L’ancien Palais National de Catalogne (maintenant c’est le Musée National d’art de Barcelone) fut la base de l’ancien site de l’Expo Universelle de 1929.

Une visite du site s’imposait

Bien qu’imposant, cela reste toute de même traditionnel comme architecture comparée aux oeuvres de l’architecte barcelonais Antoni Gaudi.

Je suis loin d’être spécialiste en architecture mais le style inspiré par la nature avec ses formes arrondies, avec des termes comme hyperboloïdes, s’avère unique. Pour ceux n’ayant jamais vu la Sagrada Familia, cathédrale unique et encore inachevée, voici quelques photos.

Les colonnes supportant la voute sont des arbres avec leur branches. Leurs feuilles sont la voute, laissant percer quelque peu la lumière du soleil.

La voute
Détail dans la porte de bronze à l’entrée
L’arrière, représentant la crucifixion, des colonnes sont à l’image de côtes de la cage thoracique et des supports représentent des muscles étirés. Fascinant tout de même.

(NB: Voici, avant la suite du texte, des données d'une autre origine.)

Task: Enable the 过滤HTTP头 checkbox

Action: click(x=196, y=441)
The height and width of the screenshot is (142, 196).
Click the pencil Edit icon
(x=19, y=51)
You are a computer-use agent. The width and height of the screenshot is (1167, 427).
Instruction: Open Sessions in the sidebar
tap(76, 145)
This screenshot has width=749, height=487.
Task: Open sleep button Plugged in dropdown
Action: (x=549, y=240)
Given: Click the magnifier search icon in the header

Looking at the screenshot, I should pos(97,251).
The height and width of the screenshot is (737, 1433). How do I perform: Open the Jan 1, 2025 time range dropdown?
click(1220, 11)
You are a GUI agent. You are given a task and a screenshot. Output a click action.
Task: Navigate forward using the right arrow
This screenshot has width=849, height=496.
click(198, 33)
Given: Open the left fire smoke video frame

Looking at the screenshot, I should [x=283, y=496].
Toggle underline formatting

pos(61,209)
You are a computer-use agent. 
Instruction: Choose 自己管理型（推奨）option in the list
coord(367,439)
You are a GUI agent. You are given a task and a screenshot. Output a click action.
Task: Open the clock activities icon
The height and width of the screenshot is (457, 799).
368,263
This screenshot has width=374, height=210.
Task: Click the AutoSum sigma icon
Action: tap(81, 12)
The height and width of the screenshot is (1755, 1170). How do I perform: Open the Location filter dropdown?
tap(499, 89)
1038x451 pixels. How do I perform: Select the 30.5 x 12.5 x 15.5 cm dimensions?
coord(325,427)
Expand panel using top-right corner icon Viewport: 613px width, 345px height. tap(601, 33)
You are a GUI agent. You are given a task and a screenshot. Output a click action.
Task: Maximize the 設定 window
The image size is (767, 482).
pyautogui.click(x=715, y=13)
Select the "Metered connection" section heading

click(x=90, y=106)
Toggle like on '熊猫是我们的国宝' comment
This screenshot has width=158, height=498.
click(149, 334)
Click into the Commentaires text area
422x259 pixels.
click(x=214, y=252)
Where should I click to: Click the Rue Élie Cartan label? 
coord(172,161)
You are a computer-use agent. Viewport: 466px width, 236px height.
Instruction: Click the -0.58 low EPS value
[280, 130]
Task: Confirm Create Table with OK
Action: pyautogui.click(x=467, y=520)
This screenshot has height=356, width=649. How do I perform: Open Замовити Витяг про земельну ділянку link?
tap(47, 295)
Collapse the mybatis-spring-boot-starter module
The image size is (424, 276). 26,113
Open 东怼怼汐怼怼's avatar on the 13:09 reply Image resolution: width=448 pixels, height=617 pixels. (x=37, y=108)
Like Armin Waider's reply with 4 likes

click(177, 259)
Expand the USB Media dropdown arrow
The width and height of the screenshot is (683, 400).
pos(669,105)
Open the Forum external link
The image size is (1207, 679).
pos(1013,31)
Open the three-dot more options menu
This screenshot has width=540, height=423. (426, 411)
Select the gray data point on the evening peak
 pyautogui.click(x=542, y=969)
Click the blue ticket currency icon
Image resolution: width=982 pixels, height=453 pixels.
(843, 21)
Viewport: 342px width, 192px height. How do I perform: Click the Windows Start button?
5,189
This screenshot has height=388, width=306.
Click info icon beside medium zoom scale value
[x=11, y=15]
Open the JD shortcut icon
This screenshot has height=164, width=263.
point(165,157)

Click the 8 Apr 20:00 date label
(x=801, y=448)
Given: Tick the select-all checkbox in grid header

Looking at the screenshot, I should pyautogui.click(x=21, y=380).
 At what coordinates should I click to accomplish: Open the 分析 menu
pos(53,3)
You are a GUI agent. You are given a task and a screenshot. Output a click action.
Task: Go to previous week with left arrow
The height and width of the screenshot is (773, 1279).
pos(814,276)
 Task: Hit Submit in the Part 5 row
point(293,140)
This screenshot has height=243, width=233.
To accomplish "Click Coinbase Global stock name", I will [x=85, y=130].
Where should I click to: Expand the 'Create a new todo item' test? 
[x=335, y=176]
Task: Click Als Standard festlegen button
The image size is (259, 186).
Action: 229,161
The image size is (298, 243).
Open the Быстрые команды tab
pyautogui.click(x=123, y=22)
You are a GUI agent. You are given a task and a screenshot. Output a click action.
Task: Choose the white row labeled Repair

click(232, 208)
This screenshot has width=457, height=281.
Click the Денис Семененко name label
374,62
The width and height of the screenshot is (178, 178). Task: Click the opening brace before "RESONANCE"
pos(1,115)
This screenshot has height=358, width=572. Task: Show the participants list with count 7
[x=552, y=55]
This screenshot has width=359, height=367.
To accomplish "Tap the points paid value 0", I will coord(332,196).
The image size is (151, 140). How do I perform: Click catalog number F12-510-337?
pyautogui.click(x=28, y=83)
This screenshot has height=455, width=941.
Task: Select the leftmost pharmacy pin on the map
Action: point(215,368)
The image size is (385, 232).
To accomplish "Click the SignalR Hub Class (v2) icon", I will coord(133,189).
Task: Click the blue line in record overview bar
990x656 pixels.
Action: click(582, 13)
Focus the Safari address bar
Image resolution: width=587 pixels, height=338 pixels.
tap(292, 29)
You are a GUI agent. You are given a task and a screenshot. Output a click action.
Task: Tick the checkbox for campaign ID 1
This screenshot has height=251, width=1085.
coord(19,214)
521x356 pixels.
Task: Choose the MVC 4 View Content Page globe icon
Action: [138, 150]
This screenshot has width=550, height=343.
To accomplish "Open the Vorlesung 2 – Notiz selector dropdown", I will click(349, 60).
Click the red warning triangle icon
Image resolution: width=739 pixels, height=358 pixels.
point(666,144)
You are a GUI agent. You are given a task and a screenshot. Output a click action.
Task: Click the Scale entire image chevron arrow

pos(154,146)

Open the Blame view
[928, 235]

On visita la maison de Gaudi le même jour. Les formes arrondies et l’inspiration naturelle sont encore à l’honneur.

C’est évidemment très résumé et c’est surtout qu’il faut marcher dans l’oeuvre de Gaudi pour l’admirer. Toutefois, un programmeur/informaticien a éccrit un algorithme d’apprentissage similaire aux processus d’intelligence artificielle pour intégrer tous les dessins et concepts d’Antoni Gaudi. Le résultat donne une expérience disons, à éviter pour un épileptique.

Sans compter le 10 km de marche le jour même de notre arrivée, nous avons marché 25 km et plus par jour durant les deux autres jours consacrés à la visite de Barcelone.

Nous avons du recouper la Rambla, rue piétonnière bondée de cafés-terrasses et grouillante de vie, des dizaines de fois.

Une visite à la plage s’imposait mais surtout pour y admirer les bateaux et en profiter pour manger des tappas et des sushis.

Nous avons complété notre exploration par un tour de téléphérique au Château de Montjuic (je sais, nous aurions pu y grimper à vélo mais bon, la Costa brava, les Pyrénées et les Alpes s’en viennent) ce qui nous a permis d’admirer l’immensité du port commercial de Barcelone.

Jardins du Château de Montjuic
Port de Barcelone

Pour la fin, nous sommes allés chez Picasso! Ce dernier n’est pas né à Barcelone mais y a passé un bonne partie de sa vie et c’est là qu’il a étudié et développé les fondations de son art.

La plupart des néophytes comme moi se souviennent surtout de la période cubiste de Picasso avec ses portraits aux yeux mal placés. Par contre, j’ai été surpris par la force et la précocité de son talent. Admirez simplement ces deux tableaux réalisés alors qu’il n’avait que 14 ans.

Tout de même « mature » comme artiste à 14 ans pour pouvoir exprimer toute cette émotion dans le regard de sa tante.

Mais bon, ces tableaux-ci sont plus près de ce qu’on identifie généralement comme du Picasso. L’art restera toujours difficile à comprendre pour moi.

La sortie du musée nous accueille avec cette photographie mettant l’accent sur le regard mais aussi les mains calleuse du peintre/sculpteur.

Après ce bref aperçu de Barcelone, il est temps de se mettre à rouler alors demain, Tossa de mar.